À entrada dos abrigos, que mais não eram do que pequenos antros, improvisaram-se pequenas plataformas cobertas com panos de tenda, e todas as noites permanecíamos ali jogando as cartas e bebendo Whisky. Só mesmo quando os mosquitos se mostravam insuportáveis, ou os últimos cubos de gelo acabavam por derreter-se, ao mesmo tempo que o Whisky desaparecia da garrafa, cheios de sono, íamos dormir.

De noite, quando acordava, sentia os ratos, sem grandes cuidados, mexerem-se por entre os toros da madeira de que era feito o tecto do abrigo.
Pelas seteiras daquela espelunca, durante a noite, entrava uma aragem muito branda, ligeiramente fresca, que enchia de prazer o meu corpo seminu, estendido sobre a cama, que em simultâneo ia ficando coberto pelo pó que os ratos, ao deambular pelo tecto do abrigo, iam soltando do madeirame.

As noites passavam-se depressa e o despertar era sempre muito cedo.
Na messe, ao pequeno almoço, havia sempre café com leite condensado, chá gelado e pão com manteiga.
Ao meio da manhã era sempre costume fazer-se algum petisco.
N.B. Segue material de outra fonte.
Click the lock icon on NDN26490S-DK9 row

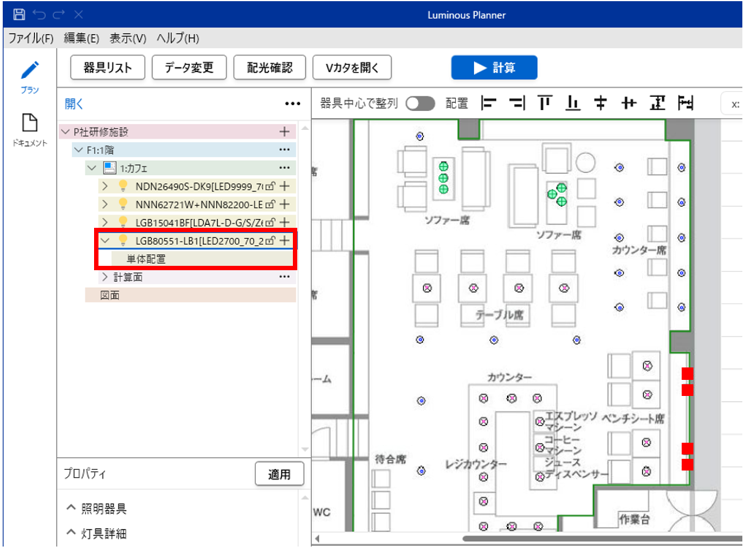pos(271,186)
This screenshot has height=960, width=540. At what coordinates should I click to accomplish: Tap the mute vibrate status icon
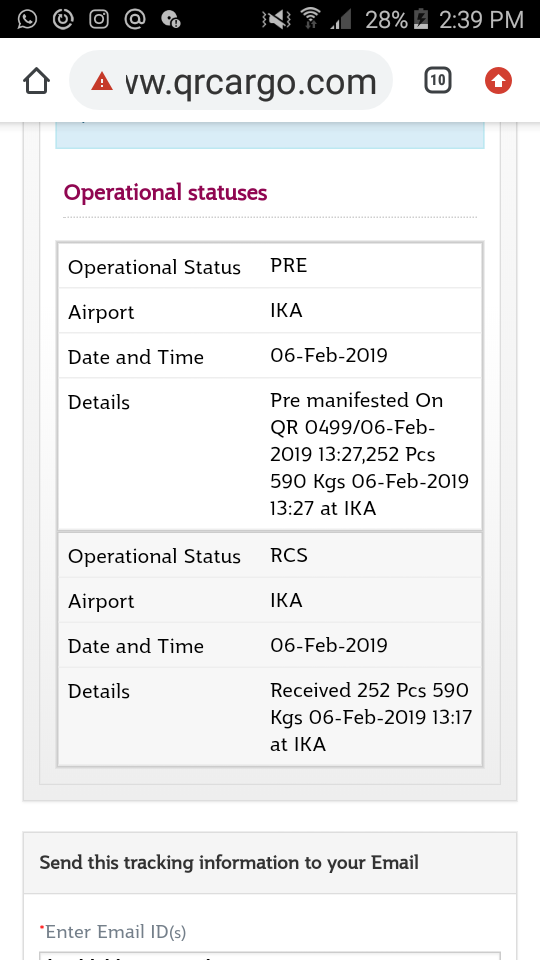276,20
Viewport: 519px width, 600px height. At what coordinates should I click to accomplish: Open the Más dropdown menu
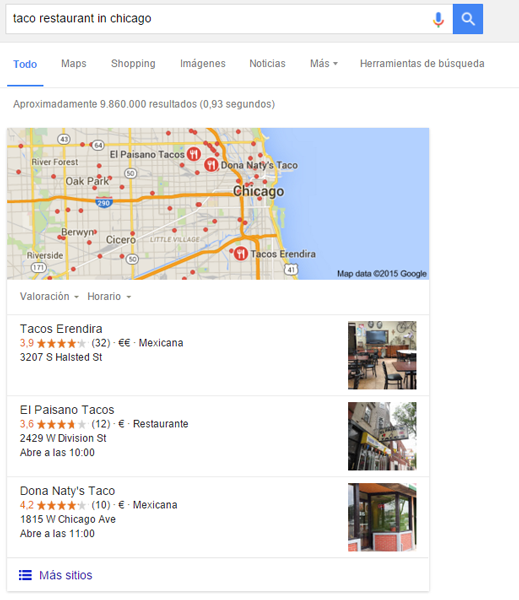point(324,64)
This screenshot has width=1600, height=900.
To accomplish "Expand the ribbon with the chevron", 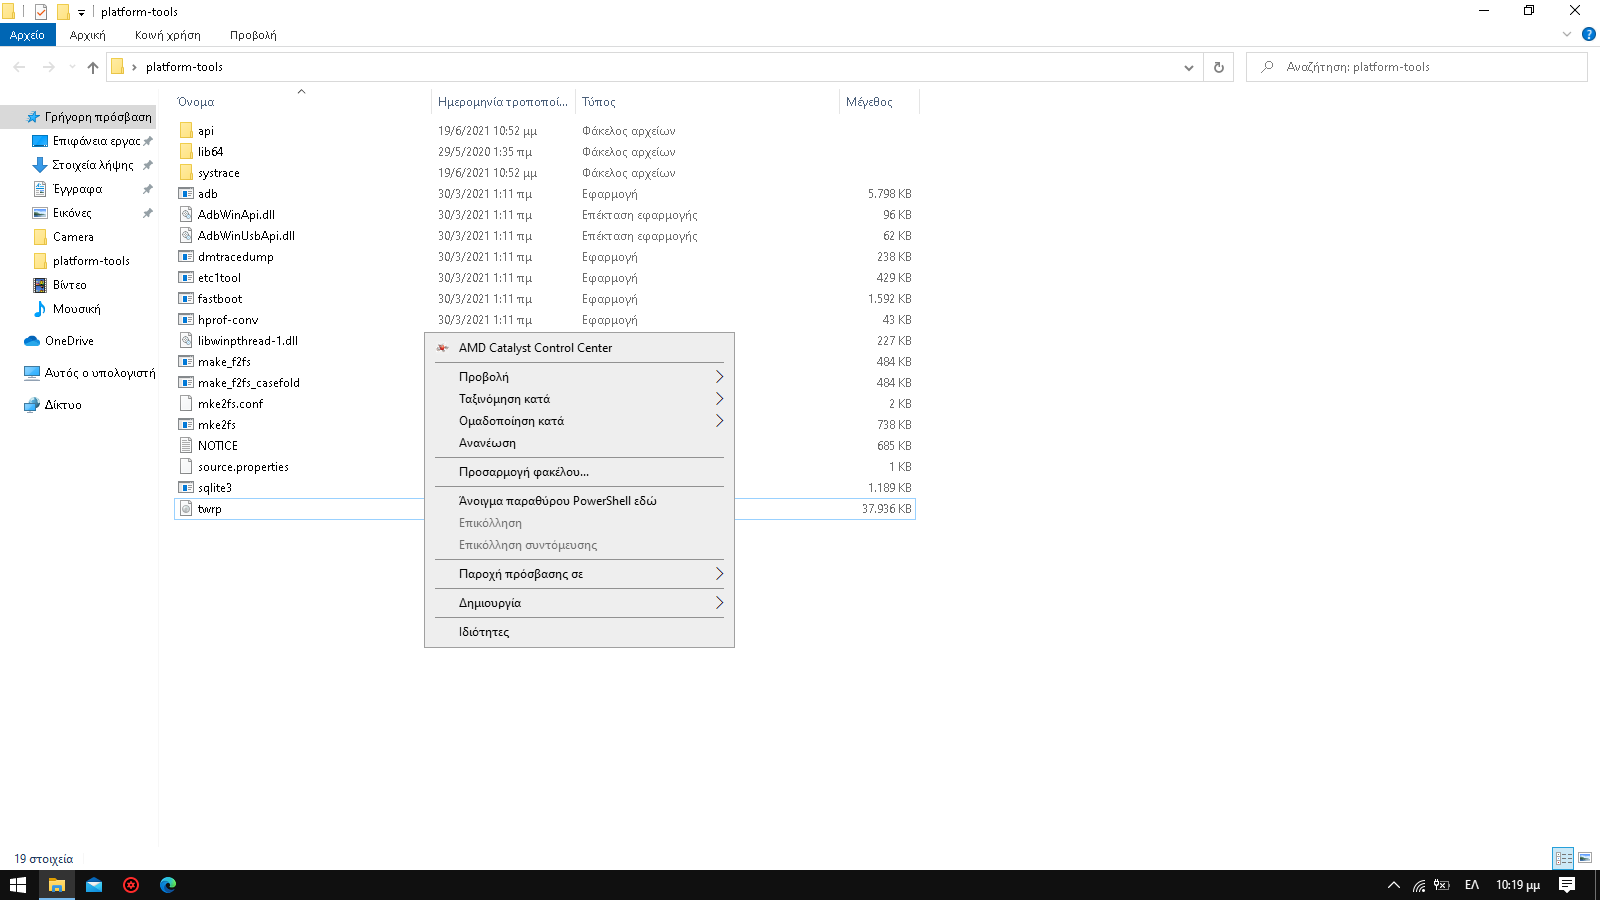I will 1567,34.
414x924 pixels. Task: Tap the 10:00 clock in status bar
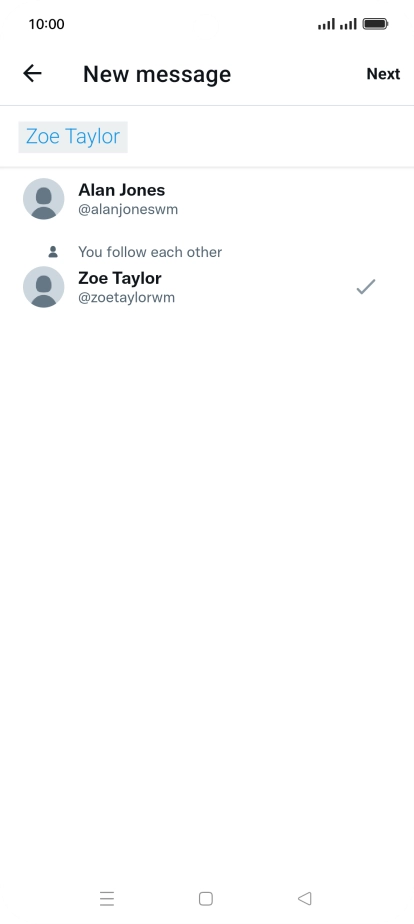click(47, 24)
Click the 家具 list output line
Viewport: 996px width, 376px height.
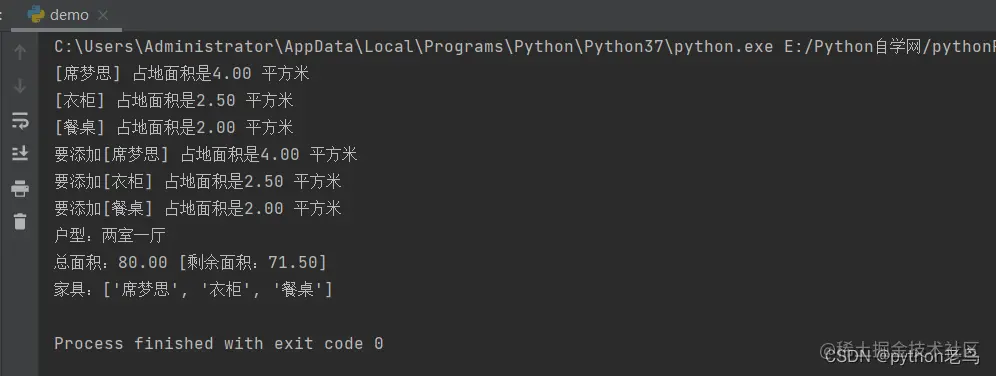tap(194, 290)
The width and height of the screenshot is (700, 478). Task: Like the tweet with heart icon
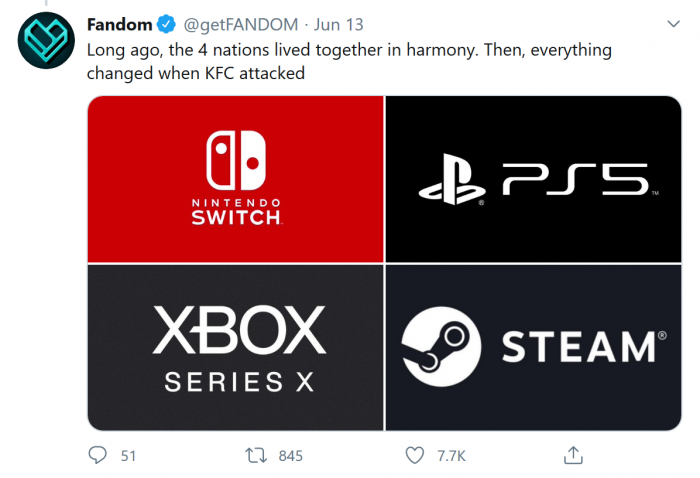(x=415, y=455)
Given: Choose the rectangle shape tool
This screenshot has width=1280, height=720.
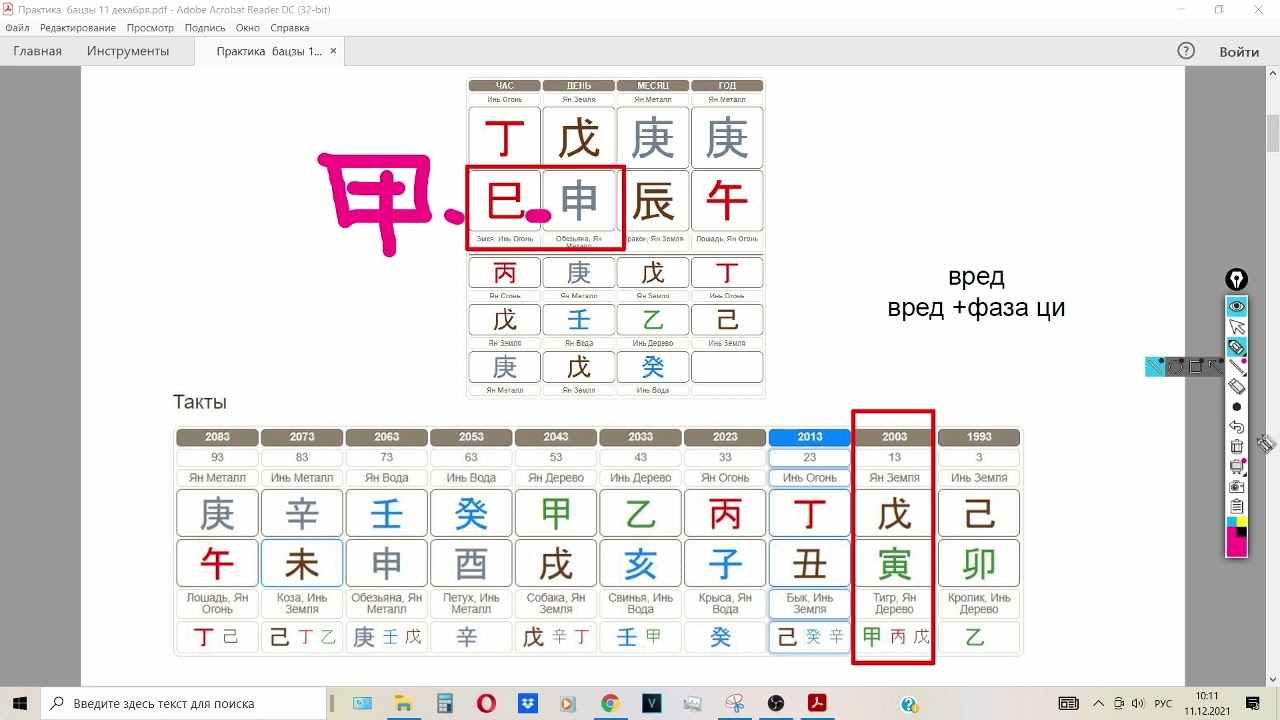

De quando em quando, de jeep, fazíamos visitas à tabanca.
Era sempre o capitão a conduzir a viatura.
Ele andava sempre em tronco nu, muito à vontade, exibindo sem qualquer complexo os quilos de banha que se lhe escapavam dos calções, superiormente apertados por um cinto de lona.
Ele parava a viatura à porta das palhotas, recebia cumprimentos da população que o estimava, abraçava-se às bajudas que se lhe vinham sentar sobre os joelhos e, sempre a sorrir, o jeep superlotado de criançada, regressávamos ao quartel..

E foi assim que Buruntuma esqueceu os últimos dias de Maio de 1966, o terror e a morte, o sangue e as lágrimas, o desespero e o ódio, regressando a uma existência pacífica, despreocupada e feliz, da qual todos os homens sentem a fome.
Após uns dias de pesadelo, sombrios e sinistros, a gente boa e simples desta terra teve de novo a existência calma que merece.

As preces a Allah, o Deus que este povo adora, e a quem se reza muitas vezes ao dia, puderam de novo, serenamente, sair dos lábios destes muçulmanos bons e generosos, convictamente devotos.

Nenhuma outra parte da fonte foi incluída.